I forgot you're a medic that means you know everything. Lol you guys are pathetic trying to boost your ego on the Internet.
 
Reduce swelling is very important and again just because someone has a broken bones doesn't mean you should shoot them up with pain meds.

Is there any scenario where you think a paramedic SHOULD shoot someone up with pain meds?
 
Is there any scenario where you think a paramedic SHOULD provide ANY ALS treatments?
Fixed that for you, and to gain some insight into the brilliance that is Evan.

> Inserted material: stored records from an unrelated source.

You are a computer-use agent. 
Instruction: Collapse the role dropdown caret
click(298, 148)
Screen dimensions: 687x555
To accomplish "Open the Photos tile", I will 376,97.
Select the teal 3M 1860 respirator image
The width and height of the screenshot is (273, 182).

Also splinting, icing and elevation is also a treatment plan so try again Mr medic.
Evan, you realize ALS does everything BLS does too right? So splinting, ice, and elevation for an extremity injury would happen anyway. Unfortunately, your treatment plan results in a patient's prolonged suffering. I'm not sure why you're advocating that.
 
When I broke my tib/fib at scout camp years ago, it was painful as all heck, I didn't get an EMS response due to remote location, just some splinting and POV to the local hospital (off the top of my head it was something like a 45min to an hours drive away)...not too dissimilar from a typical BLS for a lower extremity fx. Let me tell you, if I had got 4 of morphine from the camp nurse before transport, it would have made the whole ordeal SOOO much more easier and tolerable, and when the ER doc set my leg by hand (I got my first dose of pain meds 5min before that) it probably would've been a less torturous experience having already dulled the pain before...

But none of that matters right? We're only here to save lives at 70mph doing cool things like CPR and major multisystem traumas and other Hollywood stuff right?
 
I forgot you're a medic that means you know everything. Lol you guys are pathetic trying to boost your ego on the Internet.
Also splinting, icing and elevation is also a treatment plan so try again Mr medic.

Sounds like you're the one who needs the ego boost trying to argue something WAY out of your scope of practice with someone that has a higher level certification than you. Why are you so against ALS? Did you mouth off to a medic about treatment/transport decisions and get your *** chewed? Is this a personal vendetta?

Please explain why someone IN PAIN should not receive pain medication? We're all dying for your justification for this outlandish reasoning.
 
I forgot you're a medic that means you know everything. Lol you guys are pathetic trying to boost your ego on the Internet.
You do know that one of the members who is disagreeing with you is actually a doc? We actually don't try to boost our egos as much as help try and educate ignorant providers such as yourself.